I have a feeling you aren't even aware what "mapping" bad sectors means.
It's part of the filesystem. NTFS and FAT keep a list of bad sectors, and they dont use them. Remapping is the action of detecting a bad sector, recovering the data from that sector and storing it in another sector(a spare sector, which most drives have especially for bad sectors(thus the S.M.A.R.T register for "spare sectors"). The list prevents that sector from ever being used again.
Since it's part of the file system, formatting means the list needs to be rebuilt. Additionally, since a Low level format was performed, the Servo information that stored bad sectors of the drive from manufacture (yes, that's right- almost all hard drives have bad sectors. You just don't see them because the drive logic board omits them from all software level information.
why not? it's the unflagged bad sectors that cause problems.
once a chkdsk /r is performed, they will be flagged.
That would suggest that the Windows 2000 installer forgot something and the people who designed it had never heard of bad sectors and they did not know that checkdsk would fix it.
the windows installer doesn't run the chkdsk utility with the /r switch. It would take too long. It's not because they "forgot" something, but rather because they didn't think people would like waiting 3 or 4 hours to install windows.
Additionally, you cannot exclusively leave all the sectors adjacent to the damaged sector unpartitioned. While you can omit adjacent sectors on teh same track easily, doing so for sectors on the tracks adjacent to the track of the damaged sector would involve partitioning into several different partitions.
Since using chkdsk /r was suggested to flag all current bad sectors and keep them from being used, I don't see what particular benefit omitting a "known bad area" of a drive would do when in fact it's not really omitting a "known bad area" since a hard drive isn't a long sequential tape. Sectors that aren't sequentially labelled via LBA are still adjacent, since they are present on different tracks.

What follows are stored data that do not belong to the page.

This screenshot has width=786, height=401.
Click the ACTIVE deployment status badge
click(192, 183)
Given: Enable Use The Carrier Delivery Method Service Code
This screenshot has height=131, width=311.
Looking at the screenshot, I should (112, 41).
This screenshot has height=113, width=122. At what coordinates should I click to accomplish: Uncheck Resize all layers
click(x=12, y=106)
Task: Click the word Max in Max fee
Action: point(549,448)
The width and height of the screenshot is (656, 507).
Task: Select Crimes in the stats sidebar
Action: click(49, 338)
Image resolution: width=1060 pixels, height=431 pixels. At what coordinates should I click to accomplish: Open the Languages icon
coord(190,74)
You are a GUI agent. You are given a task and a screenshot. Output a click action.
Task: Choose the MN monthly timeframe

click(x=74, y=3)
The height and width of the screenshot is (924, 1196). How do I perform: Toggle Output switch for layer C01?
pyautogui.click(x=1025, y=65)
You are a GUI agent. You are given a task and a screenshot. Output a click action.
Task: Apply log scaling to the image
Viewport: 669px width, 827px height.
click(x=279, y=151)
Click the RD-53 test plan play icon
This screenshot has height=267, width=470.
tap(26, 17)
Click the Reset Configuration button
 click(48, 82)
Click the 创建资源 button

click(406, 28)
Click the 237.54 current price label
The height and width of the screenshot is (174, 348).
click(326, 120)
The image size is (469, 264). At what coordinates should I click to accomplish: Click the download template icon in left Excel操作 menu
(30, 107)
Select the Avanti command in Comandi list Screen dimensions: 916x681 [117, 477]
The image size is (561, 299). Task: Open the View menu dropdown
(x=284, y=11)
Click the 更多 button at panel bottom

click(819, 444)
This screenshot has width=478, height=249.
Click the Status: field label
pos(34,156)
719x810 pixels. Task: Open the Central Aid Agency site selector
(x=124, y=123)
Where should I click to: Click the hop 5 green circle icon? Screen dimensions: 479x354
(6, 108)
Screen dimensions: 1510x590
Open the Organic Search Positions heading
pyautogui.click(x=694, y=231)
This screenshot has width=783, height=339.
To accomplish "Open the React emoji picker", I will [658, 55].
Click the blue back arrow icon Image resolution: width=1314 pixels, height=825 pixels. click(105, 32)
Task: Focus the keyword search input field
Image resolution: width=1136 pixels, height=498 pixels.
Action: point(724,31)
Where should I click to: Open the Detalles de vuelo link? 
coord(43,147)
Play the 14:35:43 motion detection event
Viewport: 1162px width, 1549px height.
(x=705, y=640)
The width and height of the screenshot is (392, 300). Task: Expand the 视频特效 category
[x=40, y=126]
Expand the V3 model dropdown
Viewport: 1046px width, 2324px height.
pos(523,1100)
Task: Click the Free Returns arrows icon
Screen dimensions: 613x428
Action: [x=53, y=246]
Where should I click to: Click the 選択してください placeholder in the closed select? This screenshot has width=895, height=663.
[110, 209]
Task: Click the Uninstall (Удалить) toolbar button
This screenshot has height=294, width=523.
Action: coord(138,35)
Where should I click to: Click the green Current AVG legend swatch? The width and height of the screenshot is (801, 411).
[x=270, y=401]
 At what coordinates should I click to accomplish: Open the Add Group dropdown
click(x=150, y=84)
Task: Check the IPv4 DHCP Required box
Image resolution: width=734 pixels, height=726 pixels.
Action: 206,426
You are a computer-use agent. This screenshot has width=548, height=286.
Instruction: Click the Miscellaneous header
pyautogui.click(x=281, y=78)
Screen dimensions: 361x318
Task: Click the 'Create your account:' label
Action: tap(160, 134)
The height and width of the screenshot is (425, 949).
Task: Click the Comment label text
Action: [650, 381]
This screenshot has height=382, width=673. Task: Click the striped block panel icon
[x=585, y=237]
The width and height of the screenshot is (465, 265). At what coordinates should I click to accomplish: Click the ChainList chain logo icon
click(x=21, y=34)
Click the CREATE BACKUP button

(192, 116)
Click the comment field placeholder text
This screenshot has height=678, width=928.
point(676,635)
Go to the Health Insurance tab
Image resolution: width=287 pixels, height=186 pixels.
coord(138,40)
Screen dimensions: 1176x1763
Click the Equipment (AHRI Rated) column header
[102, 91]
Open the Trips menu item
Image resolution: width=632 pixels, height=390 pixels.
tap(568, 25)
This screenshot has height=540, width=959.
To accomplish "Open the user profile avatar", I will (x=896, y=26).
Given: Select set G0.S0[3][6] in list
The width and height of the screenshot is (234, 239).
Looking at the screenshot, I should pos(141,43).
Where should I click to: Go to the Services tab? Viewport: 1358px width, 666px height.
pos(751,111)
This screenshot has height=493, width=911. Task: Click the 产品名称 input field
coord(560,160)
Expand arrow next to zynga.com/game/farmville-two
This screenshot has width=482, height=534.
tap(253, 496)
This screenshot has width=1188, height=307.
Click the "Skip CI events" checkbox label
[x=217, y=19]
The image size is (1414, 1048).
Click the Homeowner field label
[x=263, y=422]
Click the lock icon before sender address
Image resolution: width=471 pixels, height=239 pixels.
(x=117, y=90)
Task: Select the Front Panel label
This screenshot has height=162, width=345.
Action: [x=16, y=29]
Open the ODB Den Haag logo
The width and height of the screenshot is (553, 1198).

It's only when a drive has started accumulating lots of bad sectors, fairly suddenly, or that you've finally exhausted the spare sectors pool, that it is time to worry, and replace the drive. These symptoms are usually caused by a head crash which has physically scratched a platter or its oxide coating in one area, or eventual stress causing flaking of the oxide coating in one area. Repeated attempts to format or recover data from the area can actually cause the drive to fail faster, as the head is moved into the damaged area of the platter, often intensively, trying to read data, or repair the sector map. If you can just mark out the suspect sector, and never go there again, the drive may actually work a long while without further degradation. This happy result, of course, is more likely, if the bad area isn't in the middle of a platter, where the head has to physically traverse the area repeatedly on its way to further inner or outer tracks, even once it has been marked out. Head servos are good at jumping small defect areas, but not perfect, and if the flaking is across several radially contiguous sectors of the platter, the drive will continue to fail in operation, no matter what clever remap schemes are used, simply because the head servo can't jump the heads out of the way fast enough to get around the damage.
I get 0x000000ce when attempting the 2k install.
Squall- if your still there (lol) does the BSOD give you a filename?
Stop 0x000000CE or DRIVER_UNLOADED_WITHOUT _CANCELING_PENDING_OPERATIONS - This Stop message occurs when you install a faulty device driver or system service, the driver failed to cancel pending operations before exiting.
The most humourous part of all if this is that Squall said "corrupted sectors" which could be something entirely different from "bad sectors".